We weren’t ungrateful, we were simply too busy stuffing our faces with food to compliment her cooking. By the time dinner rolled around it was usually going on ten o’clock. We’d already had about two bowls of cereal each just to last until dinner.

“Well, I guess everyone hates the boeuf bourguignon,” she’d sigh, brushing at a holey area of her shirt sleeve that had caught on fire earlier. When she said things like this I always imagined my father’s old surf-casting fishing rod being cast in our direction.

“No, Mom, it’s fantastic.”

“Mmm, yeah, so good,” Katharine would say.

“Doris, you’ve outdone yourself,” my dad would chime in.

“No it’s not. It’s dry. It’s dry and I’m going to bed.” And she’d pick up her glass of wine and her cigarettes and she’d weave up the front staircase to her bedroom and shut the door. That was more or less how my mother now said good night.

One night I went into my parents’ room and found my mother very upset and drunk.

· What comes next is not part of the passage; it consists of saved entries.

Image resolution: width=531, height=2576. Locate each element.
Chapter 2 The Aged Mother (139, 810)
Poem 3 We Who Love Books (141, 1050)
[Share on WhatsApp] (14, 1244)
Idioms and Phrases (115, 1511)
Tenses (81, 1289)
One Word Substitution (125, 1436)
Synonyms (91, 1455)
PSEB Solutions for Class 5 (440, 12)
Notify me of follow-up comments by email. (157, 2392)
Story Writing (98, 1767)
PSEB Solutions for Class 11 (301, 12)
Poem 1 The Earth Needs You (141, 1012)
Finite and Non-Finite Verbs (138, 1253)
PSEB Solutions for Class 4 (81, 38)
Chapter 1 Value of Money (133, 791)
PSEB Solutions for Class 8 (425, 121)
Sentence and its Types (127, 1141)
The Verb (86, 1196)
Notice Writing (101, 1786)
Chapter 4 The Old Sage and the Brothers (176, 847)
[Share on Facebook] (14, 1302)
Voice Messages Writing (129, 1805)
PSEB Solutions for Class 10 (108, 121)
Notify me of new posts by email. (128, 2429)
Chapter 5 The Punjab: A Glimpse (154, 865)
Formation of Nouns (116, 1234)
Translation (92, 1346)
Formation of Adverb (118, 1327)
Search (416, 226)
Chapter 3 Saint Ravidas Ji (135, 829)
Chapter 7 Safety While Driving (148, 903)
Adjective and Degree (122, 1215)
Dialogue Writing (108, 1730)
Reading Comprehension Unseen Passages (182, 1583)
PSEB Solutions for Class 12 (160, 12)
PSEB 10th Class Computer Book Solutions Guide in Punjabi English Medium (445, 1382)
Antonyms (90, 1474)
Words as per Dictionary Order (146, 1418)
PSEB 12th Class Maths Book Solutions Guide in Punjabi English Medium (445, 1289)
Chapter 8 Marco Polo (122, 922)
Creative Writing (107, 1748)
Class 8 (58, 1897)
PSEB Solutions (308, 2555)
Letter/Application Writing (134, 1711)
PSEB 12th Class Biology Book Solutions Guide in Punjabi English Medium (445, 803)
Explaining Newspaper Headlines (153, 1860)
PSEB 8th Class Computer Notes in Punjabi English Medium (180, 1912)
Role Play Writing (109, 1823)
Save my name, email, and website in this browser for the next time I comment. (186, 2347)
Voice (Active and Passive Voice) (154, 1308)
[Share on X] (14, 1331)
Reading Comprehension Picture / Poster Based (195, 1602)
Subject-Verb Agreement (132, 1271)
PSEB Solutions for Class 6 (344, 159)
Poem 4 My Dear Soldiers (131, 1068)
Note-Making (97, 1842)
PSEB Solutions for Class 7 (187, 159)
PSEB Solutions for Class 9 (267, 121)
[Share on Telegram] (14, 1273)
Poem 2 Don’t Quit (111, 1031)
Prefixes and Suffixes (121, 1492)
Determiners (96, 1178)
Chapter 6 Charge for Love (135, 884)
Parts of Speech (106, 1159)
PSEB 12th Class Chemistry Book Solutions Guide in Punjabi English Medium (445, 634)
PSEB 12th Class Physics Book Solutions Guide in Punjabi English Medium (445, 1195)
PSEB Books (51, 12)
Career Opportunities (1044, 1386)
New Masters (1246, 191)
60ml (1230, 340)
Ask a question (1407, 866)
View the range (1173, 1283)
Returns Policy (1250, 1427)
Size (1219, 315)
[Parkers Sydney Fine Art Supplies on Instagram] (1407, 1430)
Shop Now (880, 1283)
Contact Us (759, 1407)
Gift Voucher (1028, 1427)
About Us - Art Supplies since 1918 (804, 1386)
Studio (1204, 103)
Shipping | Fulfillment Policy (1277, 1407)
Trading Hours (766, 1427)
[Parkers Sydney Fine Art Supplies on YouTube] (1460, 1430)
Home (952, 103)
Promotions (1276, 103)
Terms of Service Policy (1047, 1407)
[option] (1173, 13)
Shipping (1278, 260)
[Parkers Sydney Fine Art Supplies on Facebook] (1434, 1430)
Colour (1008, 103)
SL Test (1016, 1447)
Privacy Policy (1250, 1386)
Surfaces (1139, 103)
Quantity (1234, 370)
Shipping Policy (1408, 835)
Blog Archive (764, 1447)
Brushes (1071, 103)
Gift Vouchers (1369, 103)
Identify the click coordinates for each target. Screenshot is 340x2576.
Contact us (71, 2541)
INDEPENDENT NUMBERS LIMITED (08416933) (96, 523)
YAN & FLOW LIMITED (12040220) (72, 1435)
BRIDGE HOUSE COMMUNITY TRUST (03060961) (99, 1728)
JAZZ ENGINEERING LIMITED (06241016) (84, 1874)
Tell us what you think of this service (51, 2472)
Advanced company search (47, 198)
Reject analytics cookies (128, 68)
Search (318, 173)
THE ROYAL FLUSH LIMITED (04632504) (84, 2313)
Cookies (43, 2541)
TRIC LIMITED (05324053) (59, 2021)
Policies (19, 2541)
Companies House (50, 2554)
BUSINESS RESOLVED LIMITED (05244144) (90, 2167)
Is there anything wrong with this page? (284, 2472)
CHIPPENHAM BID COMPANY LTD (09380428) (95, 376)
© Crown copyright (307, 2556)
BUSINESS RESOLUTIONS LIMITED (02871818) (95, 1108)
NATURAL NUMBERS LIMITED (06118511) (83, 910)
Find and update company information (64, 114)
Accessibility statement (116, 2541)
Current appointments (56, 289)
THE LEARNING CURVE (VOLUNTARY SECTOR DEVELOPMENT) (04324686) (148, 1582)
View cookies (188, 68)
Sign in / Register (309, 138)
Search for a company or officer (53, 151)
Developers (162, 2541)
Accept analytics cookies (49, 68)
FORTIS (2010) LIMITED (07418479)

“I’m going to do it. I am. I’m going to do it.” My mother expressed a desire to die around this time every night. I hung my head. Every day was hard for her now.

“I’m going to jump,” she said.

I looked at her and her body, slumped off to one side of the divan. She was approximately seven inches off the ground.

“Okay, well, whatever you think is best, Mom.”

“I mean it, dolly. I’m going to jump.”

“I understand.” And I walked out of her bedroom.

Dad would never, ever utter the “a” word or even talk about it as even in the bag of things that might be wrong with Mom.